Sparsity regularization via tree-structured environments for disentangled representations
Elliot Layne, Jason Hartford, Sébastien Lachapelle, Mathieu Blanchette, Dhanya Sridhar
TL;DR
The paper tackles learning disentangled latent variables from measurements collected across related environments arranged as a tree, a setting common in biology. It introduces Tree-Based Regularization (TBR), which jointly learns an encoder, a root parameter $\hat{w}_0$, and edge mutations $\hat{\Delta}$ by minimizing prediction error across leaf environments while enforcing sparsity on $\hat{\Delta}$ to reflect sparse changes in $P_e(Y|\mathbf{Z})$. The authors prove identifiability results: latent variables are identifiable up to permutation and scaling under the proposed sparsity regime, with a two-part argument that first handles nonlinear encoders via linear identifiability and then leverages $L_0$ sparsity to rule out entangled solutions. Empirically, TBR outperforms a baseline in disentangling latents (MCC), maintains lower predictive error across varying sparsity, and improves generalization to unseen environments, including in single-cell RNA-seq settings. These findings highlight the potential of exploiting hierarchical, sparse environment changes to enable causal discovery and robust transfer in complex biological data, while outlining directions to relax linearity and extend the theory.
Abstract
Many causal systems such as biological processes in cells can only be observed indirectly via measurements, such as gene expression.

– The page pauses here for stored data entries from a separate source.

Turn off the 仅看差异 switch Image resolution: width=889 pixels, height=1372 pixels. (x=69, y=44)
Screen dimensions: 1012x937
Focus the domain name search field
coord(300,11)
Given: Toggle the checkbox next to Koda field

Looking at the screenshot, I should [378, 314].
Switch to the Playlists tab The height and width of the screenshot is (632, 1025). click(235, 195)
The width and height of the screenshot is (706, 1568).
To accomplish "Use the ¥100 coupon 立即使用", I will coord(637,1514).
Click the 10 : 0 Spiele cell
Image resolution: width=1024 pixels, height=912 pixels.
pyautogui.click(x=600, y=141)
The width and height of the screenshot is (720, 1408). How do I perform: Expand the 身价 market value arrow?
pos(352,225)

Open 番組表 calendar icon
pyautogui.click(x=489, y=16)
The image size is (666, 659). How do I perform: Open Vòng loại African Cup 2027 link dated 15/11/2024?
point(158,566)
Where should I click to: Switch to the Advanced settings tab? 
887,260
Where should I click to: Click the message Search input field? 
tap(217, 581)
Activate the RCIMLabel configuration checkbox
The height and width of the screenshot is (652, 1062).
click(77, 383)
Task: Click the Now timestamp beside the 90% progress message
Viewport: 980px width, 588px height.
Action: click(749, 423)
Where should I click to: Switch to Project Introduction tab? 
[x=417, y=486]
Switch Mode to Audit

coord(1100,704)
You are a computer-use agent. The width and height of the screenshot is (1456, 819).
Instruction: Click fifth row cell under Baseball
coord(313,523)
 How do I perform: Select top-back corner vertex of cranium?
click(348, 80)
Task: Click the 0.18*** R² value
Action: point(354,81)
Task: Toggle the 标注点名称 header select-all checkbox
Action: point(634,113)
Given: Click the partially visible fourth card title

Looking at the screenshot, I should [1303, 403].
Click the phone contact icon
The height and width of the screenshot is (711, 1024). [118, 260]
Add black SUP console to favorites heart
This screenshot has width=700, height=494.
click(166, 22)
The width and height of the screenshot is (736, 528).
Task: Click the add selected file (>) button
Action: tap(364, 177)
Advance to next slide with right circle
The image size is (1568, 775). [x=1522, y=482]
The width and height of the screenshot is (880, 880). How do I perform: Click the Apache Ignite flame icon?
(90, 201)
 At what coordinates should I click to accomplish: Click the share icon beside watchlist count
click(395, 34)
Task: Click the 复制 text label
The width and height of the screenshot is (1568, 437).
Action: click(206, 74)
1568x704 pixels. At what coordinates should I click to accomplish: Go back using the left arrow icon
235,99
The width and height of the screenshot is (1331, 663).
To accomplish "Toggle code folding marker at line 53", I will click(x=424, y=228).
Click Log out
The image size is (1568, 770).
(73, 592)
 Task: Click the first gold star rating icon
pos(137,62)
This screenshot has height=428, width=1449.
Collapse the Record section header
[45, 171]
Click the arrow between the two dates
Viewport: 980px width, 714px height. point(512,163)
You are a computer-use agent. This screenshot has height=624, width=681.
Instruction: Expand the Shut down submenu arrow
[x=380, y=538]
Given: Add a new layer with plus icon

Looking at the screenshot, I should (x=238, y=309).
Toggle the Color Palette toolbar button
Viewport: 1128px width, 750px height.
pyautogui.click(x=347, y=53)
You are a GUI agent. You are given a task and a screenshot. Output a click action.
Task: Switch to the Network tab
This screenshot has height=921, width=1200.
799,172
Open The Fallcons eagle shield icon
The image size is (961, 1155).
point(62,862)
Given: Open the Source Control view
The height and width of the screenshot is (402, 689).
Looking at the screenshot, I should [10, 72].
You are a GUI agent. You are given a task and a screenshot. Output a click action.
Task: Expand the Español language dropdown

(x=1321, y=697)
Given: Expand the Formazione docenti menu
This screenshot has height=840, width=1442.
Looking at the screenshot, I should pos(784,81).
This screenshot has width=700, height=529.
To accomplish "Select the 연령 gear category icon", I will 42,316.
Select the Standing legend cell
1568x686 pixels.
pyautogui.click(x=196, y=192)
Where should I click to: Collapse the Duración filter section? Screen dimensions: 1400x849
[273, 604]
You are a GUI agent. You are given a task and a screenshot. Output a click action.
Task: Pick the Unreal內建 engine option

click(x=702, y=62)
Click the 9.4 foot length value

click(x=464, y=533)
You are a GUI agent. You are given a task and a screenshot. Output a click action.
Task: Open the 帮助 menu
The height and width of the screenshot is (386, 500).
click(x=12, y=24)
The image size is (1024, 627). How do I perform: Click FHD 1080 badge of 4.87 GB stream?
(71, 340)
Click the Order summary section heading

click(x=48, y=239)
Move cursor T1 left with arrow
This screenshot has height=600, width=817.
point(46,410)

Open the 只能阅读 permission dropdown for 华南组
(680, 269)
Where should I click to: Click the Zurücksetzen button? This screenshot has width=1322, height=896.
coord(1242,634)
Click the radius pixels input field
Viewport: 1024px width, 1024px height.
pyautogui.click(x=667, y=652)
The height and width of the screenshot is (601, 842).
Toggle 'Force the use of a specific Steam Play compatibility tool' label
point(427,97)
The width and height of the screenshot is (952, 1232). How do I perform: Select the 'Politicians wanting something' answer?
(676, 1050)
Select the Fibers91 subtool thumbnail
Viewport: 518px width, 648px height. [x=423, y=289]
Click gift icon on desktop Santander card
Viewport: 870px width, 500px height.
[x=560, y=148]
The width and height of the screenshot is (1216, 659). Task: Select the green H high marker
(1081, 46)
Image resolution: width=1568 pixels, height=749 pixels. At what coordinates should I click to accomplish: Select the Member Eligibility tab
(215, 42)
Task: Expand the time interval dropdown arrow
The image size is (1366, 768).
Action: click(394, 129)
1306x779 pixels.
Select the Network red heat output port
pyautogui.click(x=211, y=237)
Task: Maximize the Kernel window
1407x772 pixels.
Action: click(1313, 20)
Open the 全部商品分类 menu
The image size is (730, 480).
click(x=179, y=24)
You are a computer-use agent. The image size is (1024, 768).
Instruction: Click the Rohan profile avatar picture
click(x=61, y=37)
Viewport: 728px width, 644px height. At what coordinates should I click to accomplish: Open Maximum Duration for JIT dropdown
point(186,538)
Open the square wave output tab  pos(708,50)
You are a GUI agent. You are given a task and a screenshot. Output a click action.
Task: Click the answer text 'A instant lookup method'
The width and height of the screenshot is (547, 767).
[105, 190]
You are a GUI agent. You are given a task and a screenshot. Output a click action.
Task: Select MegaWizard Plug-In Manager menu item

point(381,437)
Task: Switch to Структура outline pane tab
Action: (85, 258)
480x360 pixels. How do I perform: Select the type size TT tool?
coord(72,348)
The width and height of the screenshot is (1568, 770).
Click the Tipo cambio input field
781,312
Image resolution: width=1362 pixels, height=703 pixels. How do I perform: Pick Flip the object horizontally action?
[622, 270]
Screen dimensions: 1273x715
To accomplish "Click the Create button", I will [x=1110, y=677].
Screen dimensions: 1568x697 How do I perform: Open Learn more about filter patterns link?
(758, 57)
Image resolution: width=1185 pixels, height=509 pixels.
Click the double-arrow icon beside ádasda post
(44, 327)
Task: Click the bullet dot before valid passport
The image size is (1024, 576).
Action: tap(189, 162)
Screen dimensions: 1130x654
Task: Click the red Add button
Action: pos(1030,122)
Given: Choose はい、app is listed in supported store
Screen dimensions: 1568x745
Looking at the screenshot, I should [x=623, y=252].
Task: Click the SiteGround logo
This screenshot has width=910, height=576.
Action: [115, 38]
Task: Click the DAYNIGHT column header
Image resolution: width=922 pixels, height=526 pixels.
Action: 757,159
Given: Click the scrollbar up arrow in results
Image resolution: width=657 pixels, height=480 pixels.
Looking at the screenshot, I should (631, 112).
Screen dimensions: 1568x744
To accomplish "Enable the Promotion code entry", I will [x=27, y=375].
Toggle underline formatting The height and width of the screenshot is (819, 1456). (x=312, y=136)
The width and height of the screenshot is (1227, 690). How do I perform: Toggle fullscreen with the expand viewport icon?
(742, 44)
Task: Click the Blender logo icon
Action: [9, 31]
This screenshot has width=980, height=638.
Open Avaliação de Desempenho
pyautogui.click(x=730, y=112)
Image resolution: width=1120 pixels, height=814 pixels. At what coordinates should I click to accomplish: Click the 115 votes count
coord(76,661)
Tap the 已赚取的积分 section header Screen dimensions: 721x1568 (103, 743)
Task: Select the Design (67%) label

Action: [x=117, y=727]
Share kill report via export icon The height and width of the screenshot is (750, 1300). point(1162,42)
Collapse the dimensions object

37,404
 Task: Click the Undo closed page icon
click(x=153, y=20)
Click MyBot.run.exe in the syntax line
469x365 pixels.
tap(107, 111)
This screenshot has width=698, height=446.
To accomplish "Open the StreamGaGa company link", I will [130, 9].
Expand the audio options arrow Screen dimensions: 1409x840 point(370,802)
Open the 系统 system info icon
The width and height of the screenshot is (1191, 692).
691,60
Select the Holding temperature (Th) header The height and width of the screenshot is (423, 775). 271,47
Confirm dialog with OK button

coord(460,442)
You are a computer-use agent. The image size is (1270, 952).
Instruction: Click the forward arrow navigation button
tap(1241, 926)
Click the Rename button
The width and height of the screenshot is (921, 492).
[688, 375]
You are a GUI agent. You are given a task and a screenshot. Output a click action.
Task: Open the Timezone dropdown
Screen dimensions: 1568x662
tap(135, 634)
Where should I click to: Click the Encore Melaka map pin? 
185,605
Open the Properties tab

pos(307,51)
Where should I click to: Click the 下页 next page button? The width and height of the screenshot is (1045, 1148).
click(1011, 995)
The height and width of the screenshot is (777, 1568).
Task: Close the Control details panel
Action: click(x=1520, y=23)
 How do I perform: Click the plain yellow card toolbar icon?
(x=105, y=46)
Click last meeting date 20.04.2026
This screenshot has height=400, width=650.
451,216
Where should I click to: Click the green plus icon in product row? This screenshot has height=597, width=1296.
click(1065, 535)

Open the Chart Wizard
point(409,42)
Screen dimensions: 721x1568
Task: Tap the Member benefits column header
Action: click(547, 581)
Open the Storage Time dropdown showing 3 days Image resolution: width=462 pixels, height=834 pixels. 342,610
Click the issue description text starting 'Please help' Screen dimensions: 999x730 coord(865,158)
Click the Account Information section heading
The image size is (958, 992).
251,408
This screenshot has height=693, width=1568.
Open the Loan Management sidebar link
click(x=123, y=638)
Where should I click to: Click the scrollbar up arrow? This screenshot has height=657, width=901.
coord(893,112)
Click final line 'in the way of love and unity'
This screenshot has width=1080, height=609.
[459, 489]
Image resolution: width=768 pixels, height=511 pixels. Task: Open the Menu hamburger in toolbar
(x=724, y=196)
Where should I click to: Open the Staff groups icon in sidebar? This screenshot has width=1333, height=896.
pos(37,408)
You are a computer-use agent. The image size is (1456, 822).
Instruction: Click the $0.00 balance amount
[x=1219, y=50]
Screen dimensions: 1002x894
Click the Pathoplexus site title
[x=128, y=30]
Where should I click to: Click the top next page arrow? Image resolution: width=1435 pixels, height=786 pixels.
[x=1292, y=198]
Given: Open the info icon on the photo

Causal representation learning -- the task of correctly mapping low-level observations to latent causal variables -- could advance scientific understanding by enabling inference of latent variables such as pathway activation. In this paper, we develop methods for inferring latent variables from multiple related datasets (environments) and tasks. As a running example, we consider the task of predicting a phenotype from gene expression, where we often collect data from multiple cell types or organisms that are related in known ways. The key insight is that the mapping from latent variables driven by gene expression to the phenotype of interest changes sparsely across closely related environments. To model sparse changes, we introduce Tree-Based Regularization (TBR), an objective that minimizes both prediction error and regularizes closely related environments to learn similar predictors. We prove that under assumptions about the degree of sparse changes, TBR identifies the true latent variables up to some simple transformations. We evaluate the theory empirically with both simulations and ground-truth gene expression data. We find that TBR recovers the latent causal variables better than related methods across these settings, even under settings that violate some assumptions of the theory.